*SHORT TASK 1:*
From the paragraph of the book reviews below that begins "I have set out to read the genre," list every author the reviewer names.

Most of the book consists of long empty conversations that take a page and a half to say something that could have been communicated in a single sentence. There are a couple of fight scenes, not very exciting or even that impactful though it seems the author tried to make them shocking and bloody. It seemed to me that a large portion of the story uses descriptions of the bureaucracy of the city as world-building. I can see the satire in this as opposed to Sword & Planet tales but it was not executed at all very well. All it did was make me want to go read an actual Sword & Planet story. ( )
  Ranjr | Jul 13, 2023 |
I am not sure anyone can be more surprised than I, but I have to judge this novel from 1973 the best Sword&Sorcery novel I have read.

I have set out to read the genre after a lag of many decades. I had immersed myself in high fantasy, and science fiction, and Literature, too — must keep that capitalized, you know — in my first decade or so of reading. Somehow I had skipped S&S, for the most part. Oh, I had read Vance, and tried Fritz Leiber (the Fafhrd/Grey Mouser stories being the only things of his I cared for), and done some basic duty with ERB. But Lin Carter was merely an enthusiast-cum-critic for me, Robert E. Howard a famous suicide, and de Camp the author of one terrific humorous poem, also from 1973, “The Ameba.”

But I have professional reasons to dip into the genre now. And I have, in this cause, finally read a few Carter adventures, Poul Anderson ventures, and taken a refresher course in ERB. It has all been very instructive.

I confess, however: this is the first of the S&S fictions to garner from me a highly positive appraisal.

I hadn’t read Offut before, not even, I think, in short form. And his reputation as a “pornographer” was . . . intriguing. I mean, as a Jack Woodford fan and James Branch Cabell devotee, I could hardly let rumor dissuade me.

*Dataset rows:*
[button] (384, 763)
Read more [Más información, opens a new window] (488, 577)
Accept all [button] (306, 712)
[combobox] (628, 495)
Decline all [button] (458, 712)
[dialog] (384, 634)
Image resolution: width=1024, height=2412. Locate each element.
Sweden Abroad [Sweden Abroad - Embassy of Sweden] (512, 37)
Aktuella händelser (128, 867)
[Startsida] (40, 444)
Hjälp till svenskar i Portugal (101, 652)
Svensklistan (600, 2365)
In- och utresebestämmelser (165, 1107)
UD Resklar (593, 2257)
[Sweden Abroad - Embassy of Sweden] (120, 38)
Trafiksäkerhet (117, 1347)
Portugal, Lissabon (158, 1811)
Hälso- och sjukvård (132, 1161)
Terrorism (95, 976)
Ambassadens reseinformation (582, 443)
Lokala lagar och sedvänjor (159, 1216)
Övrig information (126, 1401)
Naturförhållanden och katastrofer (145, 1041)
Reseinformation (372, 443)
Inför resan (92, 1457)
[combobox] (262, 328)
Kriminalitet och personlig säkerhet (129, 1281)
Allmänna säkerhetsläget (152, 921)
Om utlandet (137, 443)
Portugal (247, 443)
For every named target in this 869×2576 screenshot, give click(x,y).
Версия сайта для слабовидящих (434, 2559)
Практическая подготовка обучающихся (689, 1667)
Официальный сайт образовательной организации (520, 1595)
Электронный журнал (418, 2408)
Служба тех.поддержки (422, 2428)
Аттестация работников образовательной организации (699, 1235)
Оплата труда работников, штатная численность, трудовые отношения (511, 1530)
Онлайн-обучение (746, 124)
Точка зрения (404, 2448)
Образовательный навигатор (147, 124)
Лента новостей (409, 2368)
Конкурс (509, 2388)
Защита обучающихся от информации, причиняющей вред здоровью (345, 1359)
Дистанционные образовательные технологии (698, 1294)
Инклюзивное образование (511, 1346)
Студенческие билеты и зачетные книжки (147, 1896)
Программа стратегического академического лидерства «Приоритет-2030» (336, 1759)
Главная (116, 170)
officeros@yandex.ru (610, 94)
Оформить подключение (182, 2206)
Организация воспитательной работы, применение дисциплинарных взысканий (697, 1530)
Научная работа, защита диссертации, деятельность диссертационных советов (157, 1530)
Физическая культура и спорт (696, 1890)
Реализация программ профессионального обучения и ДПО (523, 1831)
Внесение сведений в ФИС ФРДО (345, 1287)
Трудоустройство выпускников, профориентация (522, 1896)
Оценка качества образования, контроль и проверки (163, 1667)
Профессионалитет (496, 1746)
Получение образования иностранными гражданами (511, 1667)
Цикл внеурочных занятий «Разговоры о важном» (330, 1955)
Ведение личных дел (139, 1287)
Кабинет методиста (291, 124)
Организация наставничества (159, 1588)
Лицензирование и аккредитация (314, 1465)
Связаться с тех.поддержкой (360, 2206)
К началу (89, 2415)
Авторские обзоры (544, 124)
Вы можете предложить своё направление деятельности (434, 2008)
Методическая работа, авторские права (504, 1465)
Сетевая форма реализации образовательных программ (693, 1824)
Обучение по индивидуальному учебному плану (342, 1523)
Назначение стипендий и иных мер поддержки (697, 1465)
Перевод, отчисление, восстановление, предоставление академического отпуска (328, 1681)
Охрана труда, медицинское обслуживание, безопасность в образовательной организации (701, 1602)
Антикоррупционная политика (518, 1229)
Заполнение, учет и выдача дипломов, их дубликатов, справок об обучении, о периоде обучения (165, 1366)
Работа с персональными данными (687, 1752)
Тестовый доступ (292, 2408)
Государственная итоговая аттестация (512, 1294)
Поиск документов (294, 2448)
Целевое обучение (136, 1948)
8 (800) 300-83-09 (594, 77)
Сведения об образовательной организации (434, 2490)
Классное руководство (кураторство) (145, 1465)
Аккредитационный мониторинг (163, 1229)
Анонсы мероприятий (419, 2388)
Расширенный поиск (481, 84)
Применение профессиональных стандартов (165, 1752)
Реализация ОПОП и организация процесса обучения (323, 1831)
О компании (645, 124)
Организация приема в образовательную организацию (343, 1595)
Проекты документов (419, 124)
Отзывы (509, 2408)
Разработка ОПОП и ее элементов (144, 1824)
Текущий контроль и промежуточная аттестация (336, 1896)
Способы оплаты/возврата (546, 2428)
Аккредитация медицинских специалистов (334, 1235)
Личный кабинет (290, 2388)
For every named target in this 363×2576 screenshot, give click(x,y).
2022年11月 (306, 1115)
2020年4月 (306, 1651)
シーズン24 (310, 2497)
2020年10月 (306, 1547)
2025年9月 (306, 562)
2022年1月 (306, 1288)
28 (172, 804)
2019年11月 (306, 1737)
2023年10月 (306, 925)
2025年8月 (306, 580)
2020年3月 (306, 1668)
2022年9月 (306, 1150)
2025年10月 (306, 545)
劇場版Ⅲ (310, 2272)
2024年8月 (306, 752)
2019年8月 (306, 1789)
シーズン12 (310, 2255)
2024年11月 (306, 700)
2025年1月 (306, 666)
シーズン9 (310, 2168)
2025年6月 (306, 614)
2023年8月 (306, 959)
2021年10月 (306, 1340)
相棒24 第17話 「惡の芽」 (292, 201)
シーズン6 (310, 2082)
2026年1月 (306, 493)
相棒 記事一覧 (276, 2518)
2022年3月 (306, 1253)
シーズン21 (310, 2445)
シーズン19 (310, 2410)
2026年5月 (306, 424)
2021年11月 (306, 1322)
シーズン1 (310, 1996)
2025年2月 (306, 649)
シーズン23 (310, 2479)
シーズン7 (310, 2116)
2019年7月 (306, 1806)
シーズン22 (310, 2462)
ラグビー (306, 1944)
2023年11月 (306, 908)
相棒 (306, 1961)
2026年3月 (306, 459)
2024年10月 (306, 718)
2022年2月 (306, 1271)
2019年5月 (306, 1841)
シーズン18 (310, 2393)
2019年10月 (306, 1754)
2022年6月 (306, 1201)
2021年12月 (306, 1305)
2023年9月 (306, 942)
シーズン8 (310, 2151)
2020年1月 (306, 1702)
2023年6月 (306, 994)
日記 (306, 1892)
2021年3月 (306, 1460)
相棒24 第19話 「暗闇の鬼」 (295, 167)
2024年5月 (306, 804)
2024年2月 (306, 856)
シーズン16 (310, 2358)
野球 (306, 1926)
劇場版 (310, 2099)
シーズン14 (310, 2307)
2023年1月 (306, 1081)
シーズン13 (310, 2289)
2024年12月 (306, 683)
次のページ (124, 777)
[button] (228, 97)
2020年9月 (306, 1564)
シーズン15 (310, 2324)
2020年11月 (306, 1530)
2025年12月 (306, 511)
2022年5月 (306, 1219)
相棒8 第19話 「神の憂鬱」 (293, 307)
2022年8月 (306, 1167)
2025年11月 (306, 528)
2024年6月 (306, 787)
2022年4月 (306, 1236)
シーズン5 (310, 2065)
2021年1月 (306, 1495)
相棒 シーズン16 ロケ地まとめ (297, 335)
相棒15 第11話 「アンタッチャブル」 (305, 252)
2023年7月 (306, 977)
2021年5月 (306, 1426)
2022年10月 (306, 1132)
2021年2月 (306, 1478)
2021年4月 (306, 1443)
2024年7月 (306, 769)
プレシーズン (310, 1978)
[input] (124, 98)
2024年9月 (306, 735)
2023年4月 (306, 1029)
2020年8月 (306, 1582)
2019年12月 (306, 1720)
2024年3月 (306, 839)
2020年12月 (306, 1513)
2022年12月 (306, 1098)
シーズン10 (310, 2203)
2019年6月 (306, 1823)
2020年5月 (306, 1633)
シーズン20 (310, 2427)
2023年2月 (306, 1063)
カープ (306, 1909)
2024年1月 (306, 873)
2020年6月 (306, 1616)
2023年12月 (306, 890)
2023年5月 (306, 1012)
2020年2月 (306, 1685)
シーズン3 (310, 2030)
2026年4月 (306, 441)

*SHORT TASK 2:*
In the dataset rows, take the lines from the one with "Decline all [button] (458, 712)" to the one with "Reseinformation (372, 443)", both included, and change "Portugal" to "Spanien" throughout them. Give back only those lines, with nothing else altered.

*TASK SOLUTION 1:*
Vance, Fritz Leiber, ERB, Lin Carter, Robert E. Howard, de Camp

*TASK SOLUTION 2:*
Decline all [button] (458, 712)
[dialog] (384, 634)
Image resolution: width=1024, height=2412. Locate each element.
Sweden Abroad [Sweden Abroad - Embassy of Sweden] (512, 37)
Aktuella händelser (128, 867)
[Startsida] (40, 444)
Hjälp till svenskar i Spanien (101, 652)
Svensklistan (600, 2365)
In- och utresebestämmelser (165, 1107)
UD Resklar (593, 2257)
[Sweden Abroad - Embassy of Sweden] (120, 38)
Trafiksäkerhet (117, 1347)
Spanien, Lissabon (158, 1811)
Hälso- och sjukvård (132, 1161)
Terrorism (95, 976)
Ambassadens reseinformation (582, 443)
Lokala lagar och sedvänjor (159, 1216)
Övrig information (126, 1401)
Naturförhållanden och katastrofer (145, 1041)
Reseinformation (372, 443)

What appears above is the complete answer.